Here are two ways. The first way creates dimnames for the matrix about to be created and then strings out the data into a matrix, transposes it and converts it to data frame. The second way creates a by list consisting of year and month variables and uses tapply on that later converting to data frame and adding names.
# create test data
set.seed(123)
tt <- ts(rnorm(12*5, 17, 8), start=c(1981,1), frequency = 12)
1) matrix. This solution requires that we have whole consecutive years
dmn <- list(month.abb, unique(floor(time(tt))))
as.data.frame(t(matrix(tt, 12, dimnames = dmn)))
If we don’t care about the nice names it is just as.data.frame(t(matrix(tt, 12))) .

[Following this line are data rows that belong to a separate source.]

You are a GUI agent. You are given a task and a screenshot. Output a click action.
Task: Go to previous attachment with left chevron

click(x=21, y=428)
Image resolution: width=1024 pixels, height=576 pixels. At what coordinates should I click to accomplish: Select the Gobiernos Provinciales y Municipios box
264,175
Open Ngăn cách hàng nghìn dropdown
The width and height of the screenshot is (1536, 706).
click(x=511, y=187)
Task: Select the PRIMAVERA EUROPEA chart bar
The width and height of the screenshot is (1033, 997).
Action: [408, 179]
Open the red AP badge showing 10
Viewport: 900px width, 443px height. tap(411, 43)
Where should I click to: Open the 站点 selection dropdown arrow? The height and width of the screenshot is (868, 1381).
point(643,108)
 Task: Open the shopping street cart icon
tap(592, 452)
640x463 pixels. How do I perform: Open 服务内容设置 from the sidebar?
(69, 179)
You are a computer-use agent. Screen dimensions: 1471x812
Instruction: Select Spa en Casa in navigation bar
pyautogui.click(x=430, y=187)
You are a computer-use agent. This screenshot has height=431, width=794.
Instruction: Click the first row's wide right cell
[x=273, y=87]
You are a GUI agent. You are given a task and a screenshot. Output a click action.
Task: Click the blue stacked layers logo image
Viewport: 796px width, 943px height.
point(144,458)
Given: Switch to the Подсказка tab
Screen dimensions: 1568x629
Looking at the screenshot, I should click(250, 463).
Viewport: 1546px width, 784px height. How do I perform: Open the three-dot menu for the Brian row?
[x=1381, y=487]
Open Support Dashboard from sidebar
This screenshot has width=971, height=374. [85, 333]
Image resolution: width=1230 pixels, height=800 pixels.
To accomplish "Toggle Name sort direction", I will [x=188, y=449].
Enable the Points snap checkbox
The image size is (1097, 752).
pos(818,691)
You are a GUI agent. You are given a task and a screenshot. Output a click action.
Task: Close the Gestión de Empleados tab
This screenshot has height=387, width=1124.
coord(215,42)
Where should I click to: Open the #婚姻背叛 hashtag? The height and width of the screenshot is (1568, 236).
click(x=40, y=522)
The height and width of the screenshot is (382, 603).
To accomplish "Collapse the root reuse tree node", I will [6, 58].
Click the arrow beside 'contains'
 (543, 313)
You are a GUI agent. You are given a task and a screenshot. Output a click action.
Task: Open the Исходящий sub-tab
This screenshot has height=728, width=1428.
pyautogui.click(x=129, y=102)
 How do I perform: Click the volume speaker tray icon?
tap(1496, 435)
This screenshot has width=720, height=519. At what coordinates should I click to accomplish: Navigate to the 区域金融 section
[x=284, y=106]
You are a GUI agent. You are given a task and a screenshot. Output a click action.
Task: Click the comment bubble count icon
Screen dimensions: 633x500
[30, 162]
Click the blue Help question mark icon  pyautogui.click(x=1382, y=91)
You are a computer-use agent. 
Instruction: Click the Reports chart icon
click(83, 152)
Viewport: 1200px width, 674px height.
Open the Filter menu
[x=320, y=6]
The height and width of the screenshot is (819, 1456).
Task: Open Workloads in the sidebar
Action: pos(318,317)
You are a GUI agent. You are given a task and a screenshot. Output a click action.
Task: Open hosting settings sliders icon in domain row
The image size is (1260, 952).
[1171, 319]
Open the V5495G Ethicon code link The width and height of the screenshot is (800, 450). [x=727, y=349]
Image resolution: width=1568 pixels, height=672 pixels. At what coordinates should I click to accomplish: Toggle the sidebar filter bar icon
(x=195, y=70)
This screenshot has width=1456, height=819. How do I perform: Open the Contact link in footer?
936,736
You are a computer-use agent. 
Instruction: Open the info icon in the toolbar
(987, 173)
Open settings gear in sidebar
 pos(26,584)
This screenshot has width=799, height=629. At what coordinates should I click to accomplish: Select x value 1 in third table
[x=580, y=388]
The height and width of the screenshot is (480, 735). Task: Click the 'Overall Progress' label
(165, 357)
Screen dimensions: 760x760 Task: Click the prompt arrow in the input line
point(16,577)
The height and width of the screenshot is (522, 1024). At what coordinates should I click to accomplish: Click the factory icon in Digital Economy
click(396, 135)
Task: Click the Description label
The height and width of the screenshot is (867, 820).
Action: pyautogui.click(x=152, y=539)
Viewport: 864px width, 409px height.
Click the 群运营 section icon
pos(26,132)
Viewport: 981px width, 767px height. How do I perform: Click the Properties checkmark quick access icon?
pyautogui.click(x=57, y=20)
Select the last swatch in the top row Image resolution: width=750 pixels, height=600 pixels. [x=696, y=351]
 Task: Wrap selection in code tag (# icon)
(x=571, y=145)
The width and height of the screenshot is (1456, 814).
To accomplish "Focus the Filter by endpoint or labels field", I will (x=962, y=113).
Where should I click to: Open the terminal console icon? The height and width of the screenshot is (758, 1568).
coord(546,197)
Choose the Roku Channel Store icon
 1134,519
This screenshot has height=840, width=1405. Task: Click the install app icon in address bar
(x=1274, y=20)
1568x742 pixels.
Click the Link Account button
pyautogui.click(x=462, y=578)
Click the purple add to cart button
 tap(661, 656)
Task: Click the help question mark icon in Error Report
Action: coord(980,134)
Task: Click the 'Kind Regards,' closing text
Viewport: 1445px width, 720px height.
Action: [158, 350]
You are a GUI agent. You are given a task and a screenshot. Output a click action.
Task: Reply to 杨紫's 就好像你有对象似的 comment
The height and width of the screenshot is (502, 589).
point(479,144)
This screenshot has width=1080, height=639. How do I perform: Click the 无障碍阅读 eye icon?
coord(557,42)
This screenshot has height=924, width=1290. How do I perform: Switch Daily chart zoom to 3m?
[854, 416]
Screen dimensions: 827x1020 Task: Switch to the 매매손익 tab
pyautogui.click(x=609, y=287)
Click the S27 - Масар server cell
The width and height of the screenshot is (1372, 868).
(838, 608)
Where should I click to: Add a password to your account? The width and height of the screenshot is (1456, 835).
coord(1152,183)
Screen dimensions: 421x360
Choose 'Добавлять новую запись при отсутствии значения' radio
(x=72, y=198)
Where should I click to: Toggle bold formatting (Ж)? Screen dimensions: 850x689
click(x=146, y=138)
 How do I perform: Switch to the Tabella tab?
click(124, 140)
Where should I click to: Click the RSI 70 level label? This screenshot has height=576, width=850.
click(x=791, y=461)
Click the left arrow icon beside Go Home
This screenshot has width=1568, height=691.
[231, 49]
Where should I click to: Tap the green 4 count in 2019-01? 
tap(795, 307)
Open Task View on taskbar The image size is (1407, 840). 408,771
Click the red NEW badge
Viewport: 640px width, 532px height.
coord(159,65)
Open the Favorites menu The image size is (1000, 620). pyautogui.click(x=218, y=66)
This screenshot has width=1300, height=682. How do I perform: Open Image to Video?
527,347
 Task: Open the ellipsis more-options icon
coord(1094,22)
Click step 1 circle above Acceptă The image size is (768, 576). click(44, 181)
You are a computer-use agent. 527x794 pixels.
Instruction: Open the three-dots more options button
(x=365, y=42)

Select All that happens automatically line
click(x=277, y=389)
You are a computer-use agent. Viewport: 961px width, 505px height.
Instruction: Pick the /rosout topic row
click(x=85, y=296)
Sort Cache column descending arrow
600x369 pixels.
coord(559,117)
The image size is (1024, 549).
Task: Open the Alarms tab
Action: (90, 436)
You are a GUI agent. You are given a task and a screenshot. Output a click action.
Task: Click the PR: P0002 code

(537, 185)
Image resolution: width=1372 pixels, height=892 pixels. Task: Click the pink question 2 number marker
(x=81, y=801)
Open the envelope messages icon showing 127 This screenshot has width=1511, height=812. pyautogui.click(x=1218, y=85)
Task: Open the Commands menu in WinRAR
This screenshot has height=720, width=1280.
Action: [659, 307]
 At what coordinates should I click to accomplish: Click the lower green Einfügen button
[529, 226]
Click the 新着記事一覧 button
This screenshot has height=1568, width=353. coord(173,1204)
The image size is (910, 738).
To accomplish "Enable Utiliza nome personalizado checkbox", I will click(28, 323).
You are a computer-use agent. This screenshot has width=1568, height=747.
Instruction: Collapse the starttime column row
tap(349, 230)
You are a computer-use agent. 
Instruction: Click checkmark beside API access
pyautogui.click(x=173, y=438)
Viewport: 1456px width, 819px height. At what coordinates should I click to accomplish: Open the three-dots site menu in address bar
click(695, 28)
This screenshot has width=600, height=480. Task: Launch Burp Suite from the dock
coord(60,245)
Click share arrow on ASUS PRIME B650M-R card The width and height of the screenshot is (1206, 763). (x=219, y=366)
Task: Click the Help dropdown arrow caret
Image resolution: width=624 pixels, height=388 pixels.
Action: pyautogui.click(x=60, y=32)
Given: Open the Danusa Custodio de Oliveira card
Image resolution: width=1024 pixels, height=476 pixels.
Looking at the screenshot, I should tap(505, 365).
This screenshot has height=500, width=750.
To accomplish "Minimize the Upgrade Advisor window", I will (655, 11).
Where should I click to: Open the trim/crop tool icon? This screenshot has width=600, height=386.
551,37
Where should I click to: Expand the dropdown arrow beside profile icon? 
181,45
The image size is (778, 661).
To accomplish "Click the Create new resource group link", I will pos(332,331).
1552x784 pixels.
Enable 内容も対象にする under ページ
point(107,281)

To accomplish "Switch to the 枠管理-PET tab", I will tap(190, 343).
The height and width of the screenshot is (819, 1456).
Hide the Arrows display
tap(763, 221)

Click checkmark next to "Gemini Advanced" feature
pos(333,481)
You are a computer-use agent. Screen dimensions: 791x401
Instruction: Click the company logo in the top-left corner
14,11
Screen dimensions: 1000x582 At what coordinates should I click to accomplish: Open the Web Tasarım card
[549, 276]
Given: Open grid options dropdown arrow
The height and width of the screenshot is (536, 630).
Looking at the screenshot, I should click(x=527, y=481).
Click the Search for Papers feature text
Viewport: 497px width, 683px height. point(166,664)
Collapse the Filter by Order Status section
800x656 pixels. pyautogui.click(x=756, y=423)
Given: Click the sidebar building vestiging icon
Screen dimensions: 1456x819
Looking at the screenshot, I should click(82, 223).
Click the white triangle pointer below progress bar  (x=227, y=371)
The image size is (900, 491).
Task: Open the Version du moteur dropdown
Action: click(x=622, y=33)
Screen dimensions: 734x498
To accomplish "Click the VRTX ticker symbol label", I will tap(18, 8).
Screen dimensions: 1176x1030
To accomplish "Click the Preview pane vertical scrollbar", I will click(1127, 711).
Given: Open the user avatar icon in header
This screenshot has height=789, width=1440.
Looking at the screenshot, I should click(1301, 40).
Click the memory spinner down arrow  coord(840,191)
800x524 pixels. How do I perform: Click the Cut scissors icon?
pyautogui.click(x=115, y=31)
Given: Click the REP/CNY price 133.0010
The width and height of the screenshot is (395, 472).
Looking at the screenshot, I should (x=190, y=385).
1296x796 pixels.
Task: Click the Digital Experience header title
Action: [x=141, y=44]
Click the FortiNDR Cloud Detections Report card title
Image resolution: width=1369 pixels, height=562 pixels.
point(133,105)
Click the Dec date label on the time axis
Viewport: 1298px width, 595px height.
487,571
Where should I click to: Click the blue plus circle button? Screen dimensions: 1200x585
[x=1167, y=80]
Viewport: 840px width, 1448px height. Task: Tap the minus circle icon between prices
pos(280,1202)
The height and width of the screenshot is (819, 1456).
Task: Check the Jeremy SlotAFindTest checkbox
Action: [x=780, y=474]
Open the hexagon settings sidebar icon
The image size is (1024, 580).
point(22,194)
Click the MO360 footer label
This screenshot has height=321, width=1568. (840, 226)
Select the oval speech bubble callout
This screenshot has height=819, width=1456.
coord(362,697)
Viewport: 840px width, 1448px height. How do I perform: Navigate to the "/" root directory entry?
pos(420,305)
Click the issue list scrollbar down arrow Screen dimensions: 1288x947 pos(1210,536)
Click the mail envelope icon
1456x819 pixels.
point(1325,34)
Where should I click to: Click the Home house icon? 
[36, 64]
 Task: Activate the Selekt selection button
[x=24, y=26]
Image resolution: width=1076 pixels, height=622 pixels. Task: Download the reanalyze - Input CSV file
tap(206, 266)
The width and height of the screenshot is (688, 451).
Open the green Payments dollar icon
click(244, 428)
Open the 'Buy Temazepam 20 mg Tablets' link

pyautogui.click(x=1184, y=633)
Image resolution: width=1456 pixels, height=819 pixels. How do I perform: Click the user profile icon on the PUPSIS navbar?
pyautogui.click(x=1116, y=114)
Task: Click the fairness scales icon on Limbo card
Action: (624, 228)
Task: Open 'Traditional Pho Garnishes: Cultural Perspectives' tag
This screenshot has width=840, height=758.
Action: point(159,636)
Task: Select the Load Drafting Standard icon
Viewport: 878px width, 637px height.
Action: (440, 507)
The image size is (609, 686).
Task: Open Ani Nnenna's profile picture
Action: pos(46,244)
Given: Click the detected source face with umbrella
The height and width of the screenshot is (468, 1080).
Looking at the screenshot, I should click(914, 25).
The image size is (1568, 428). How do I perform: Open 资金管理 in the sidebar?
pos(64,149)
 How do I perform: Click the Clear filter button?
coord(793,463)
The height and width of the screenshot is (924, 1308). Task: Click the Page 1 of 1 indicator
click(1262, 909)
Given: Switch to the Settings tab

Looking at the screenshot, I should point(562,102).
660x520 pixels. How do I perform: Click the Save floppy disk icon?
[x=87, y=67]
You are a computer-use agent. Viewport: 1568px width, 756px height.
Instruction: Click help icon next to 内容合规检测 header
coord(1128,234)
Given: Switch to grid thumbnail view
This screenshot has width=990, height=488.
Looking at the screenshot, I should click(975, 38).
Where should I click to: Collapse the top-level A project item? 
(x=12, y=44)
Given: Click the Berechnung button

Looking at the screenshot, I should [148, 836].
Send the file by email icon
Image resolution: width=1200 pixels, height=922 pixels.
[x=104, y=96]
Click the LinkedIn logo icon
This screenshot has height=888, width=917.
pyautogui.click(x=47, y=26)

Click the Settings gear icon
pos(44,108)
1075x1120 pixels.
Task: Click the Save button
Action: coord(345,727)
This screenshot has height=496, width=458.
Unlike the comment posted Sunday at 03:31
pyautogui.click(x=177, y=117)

We could replace the dmn<- line with the following simpler line using @thelatemail’s comment:
dmn <- dimnames(.preformat.ts(tt))
2) tapply. A more general solution using tapply is the following:
Month <- factor(cycle(tt), levels = 1:12, labels = month.abb)
tapply(tt, list(year = floor(time(tt)), month = Month), c)
Note: To invert this suppose X is any of the solutions above. Then try:
ts(c(t(X)), start = 1981, freq = 12)
Update
Improvement motivated by comments of @latemail below.